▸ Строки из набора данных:

▼▼▼

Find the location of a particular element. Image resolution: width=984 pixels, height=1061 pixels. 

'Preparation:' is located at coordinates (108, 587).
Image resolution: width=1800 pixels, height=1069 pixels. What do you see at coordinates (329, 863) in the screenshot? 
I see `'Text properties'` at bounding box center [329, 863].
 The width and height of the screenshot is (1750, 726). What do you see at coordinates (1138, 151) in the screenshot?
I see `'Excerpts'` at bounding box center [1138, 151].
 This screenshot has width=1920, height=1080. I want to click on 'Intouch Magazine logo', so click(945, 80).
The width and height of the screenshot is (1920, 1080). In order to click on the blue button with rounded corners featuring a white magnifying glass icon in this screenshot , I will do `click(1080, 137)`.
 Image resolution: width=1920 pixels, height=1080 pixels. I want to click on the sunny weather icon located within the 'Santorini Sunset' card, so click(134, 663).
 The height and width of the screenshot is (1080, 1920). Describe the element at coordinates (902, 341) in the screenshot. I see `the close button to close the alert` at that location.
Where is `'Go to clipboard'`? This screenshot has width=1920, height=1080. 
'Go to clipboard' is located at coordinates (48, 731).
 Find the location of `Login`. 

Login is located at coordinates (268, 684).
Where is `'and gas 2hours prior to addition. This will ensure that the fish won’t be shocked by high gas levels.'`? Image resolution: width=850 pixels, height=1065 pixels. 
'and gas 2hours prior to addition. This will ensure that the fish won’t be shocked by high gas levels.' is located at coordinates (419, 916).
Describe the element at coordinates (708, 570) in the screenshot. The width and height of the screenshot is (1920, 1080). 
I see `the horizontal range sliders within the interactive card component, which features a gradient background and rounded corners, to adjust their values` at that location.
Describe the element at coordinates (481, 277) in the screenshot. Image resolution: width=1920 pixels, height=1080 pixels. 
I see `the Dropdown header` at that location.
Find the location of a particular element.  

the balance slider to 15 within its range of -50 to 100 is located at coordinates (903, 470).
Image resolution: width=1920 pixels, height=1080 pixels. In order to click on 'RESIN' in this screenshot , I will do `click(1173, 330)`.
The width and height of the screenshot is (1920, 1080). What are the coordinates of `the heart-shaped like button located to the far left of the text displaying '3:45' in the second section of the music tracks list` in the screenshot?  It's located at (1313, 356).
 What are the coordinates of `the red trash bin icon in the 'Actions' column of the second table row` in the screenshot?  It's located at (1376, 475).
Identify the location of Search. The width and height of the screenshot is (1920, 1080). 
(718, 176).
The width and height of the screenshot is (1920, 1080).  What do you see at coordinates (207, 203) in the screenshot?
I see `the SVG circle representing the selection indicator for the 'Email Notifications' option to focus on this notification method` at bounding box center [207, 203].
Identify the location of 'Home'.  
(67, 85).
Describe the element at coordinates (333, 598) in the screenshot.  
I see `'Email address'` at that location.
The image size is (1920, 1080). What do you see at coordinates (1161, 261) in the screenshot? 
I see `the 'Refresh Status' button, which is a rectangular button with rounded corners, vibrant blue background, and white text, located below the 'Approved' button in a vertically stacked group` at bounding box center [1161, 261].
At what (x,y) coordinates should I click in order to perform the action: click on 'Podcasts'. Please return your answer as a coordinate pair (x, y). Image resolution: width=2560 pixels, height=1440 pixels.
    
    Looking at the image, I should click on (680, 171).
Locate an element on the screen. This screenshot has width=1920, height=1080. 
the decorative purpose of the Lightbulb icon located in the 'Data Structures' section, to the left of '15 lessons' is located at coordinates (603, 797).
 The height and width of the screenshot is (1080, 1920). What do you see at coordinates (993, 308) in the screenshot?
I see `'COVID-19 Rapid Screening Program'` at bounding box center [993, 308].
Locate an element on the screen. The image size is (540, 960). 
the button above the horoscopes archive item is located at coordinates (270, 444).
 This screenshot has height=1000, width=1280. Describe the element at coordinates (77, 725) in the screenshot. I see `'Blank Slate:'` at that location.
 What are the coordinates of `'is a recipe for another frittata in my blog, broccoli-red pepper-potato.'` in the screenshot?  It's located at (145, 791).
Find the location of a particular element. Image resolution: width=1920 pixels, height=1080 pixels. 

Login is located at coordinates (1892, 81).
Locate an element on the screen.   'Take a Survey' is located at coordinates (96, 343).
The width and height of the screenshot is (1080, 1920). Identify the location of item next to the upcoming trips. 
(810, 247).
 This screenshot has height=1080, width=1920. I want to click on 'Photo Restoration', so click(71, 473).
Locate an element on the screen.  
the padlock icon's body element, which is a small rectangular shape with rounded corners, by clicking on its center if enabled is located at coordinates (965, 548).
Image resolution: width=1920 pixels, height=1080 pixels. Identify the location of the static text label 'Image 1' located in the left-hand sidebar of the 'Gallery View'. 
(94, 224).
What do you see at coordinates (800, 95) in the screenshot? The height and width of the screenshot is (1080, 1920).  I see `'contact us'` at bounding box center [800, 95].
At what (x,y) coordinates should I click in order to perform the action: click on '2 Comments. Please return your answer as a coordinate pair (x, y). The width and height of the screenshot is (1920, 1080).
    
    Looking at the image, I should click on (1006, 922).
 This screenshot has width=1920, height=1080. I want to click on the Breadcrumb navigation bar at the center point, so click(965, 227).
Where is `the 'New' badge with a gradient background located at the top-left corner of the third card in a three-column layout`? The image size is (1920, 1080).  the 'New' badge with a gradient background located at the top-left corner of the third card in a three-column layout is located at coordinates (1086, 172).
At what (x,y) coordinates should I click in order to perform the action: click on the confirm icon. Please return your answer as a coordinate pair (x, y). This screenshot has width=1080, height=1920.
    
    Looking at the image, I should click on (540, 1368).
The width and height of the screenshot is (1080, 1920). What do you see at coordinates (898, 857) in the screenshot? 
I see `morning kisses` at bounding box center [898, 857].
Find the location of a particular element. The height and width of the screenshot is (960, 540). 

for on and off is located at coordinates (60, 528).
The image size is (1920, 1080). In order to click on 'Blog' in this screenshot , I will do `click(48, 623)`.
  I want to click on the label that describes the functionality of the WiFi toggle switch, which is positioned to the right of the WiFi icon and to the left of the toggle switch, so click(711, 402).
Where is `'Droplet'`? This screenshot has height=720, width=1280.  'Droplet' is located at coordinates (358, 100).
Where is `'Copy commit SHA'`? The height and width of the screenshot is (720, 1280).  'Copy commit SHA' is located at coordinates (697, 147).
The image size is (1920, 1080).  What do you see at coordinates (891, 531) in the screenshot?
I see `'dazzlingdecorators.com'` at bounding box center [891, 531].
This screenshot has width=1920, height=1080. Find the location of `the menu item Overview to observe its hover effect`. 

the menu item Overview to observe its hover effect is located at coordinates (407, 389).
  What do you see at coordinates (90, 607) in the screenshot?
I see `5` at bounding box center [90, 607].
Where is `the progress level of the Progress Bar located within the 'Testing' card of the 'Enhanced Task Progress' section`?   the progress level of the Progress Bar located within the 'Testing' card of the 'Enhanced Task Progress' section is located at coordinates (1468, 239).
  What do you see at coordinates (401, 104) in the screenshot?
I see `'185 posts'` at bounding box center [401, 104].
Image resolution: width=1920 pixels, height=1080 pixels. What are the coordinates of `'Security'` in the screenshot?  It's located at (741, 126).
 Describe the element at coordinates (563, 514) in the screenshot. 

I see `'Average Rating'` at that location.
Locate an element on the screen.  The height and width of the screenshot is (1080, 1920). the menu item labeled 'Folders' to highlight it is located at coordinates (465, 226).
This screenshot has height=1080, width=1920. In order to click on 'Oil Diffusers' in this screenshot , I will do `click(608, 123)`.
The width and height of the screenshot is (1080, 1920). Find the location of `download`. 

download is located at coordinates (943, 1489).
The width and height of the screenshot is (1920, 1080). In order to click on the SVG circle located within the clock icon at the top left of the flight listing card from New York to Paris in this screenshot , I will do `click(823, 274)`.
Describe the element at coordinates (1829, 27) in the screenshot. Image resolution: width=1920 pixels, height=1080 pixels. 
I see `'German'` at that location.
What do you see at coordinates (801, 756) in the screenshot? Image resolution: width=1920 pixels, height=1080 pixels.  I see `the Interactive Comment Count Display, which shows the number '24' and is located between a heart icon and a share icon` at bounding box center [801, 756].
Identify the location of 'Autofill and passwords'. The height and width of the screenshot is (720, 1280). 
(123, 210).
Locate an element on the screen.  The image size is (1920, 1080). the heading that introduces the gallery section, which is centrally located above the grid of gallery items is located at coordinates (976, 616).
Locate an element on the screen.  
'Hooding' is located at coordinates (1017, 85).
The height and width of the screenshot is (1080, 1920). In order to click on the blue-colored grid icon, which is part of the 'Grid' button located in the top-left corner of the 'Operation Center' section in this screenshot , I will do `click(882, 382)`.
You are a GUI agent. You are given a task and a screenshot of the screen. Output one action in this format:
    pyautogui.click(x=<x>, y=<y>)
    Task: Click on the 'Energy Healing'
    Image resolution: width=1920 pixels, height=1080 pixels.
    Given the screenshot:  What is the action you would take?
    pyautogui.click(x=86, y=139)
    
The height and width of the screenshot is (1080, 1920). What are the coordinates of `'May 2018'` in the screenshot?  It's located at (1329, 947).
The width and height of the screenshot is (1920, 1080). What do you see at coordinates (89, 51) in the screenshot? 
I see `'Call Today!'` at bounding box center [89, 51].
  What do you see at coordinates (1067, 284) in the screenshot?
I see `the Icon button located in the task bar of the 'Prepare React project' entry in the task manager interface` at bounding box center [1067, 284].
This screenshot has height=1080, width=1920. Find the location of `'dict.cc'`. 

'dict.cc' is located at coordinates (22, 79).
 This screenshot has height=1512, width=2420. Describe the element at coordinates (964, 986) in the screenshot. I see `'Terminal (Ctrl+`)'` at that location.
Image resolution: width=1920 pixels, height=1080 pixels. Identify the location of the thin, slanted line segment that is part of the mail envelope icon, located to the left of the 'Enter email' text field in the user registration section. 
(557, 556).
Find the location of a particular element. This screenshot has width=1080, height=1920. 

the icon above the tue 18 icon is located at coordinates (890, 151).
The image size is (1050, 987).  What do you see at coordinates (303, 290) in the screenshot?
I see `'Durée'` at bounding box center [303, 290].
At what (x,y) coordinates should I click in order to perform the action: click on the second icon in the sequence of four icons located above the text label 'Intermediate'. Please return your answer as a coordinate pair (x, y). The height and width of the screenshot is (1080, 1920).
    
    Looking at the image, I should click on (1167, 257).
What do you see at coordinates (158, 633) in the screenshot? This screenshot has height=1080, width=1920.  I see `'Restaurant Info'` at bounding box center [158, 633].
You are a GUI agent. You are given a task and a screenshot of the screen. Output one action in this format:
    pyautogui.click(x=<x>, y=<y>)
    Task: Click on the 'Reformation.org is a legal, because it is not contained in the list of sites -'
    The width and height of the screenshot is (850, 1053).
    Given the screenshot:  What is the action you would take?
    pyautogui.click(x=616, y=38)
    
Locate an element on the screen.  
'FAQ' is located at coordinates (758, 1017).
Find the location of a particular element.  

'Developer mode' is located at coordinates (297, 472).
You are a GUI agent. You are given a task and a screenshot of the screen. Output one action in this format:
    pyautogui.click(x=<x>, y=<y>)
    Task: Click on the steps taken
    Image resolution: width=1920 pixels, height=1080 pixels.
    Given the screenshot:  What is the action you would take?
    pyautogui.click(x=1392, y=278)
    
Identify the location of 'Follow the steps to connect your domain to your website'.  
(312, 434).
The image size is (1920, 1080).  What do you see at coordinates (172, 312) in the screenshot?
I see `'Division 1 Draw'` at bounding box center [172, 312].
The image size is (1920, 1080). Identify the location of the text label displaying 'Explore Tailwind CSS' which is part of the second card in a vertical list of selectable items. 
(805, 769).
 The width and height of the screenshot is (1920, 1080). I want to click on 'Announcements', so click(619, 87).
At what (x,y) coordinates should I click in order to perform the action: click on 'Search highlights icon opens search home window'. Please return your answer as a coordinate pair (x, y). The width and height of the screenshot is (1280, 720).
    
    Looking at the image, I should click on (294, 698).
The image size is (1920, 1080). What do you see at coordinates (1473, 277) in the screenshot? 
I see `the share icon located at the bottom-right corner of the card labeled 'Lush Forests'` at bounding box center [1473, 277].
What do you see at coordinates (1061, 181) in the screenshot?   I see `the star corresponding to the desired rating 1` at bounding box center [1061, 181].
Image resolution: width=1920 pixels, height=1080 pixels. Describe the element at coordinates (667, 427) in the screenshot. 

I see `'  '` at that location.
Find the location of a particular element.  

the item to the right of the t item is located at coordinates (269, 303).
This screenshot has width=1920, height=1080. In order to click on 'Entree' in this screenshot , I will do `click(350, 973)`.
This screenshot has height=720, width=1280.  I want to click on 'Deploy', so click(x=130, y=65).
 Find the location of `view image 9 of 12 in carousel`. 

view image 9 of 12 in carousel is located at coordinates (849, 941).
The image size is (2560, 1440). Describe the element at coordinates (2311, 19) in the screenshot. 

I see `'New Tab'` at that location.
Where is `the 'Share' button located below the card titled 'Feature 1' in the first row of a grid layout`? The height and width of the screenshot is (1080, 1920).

▲▲▲

Выведите в виде таблицы Markdown строки материала, начиная со строки, содержащей «is (1280, 720).», и заканчивая концом материала, пропустив пустые строки. В столбце «№» укажите порядковый номер, в столбце «Строка» приведите саму строку.

▸ Ответ к заданию:
| № | Строка |
|---|---|
| 1 | At what (x,y) coordinates should I click in order to perform the action: click on 'Search highlights icon opens search home window'. Please return your answer as a coordinate pair (x, y). The width and height of the screenshot is (1280, 720). |
| 2 |     Looking at the image, I should click on (294, 698). |
| 3 | The image size is (1920, 1080). What do you see at coordinates (1473, 277) in the screenshot?  |
| 4 | I see `the share icon located at the bottom-right corner of the card labeled 'Lush Forests'` at bounding box center [1473, 277]. |
| 5 | What do you see at coordinates (1061, 181) in the screenshot?   I see `the star corresponding to the desired rating 1` at bounding box center [1061, 181]. |
| 6 | Image resolution: width=1920 pixels, height=1080 pixels. Describe the element at coordinates (667, 427) in the screenshot.  |
| 7 | I see `'  '` at that location. |
| 8 | Find the location of a particular element.   |
| 9 | the item to the right of the t item is located at coordinates (269, 303). |
| 10 | This screenshot has width=1920, height=1080. In order to click on 'Entree' in this screenshot , I will do `click(350, 973)`. |
| 11 | This screenshot has height=720, width=1280.  I want to click on 'Deploy', so click(x=130, y=65). |
| 12 |  Find the location of `view image 9 of 12 in carousel`.  |
| 13 | view image 9 of 12 in carousel is located at coordinates (849, 941). |
| 14 | The image size is (2560, 1440). Describe the element at coordinates (2311, 19) in the screenshot.  |
| 15 | I see `'New Tab'` at that location. |
| 16 | Where is `the 'Share' button located below the card titled 'Feature 1' in the first row of a grid layout`? The height and width of the screenshot is (1080, 1920). |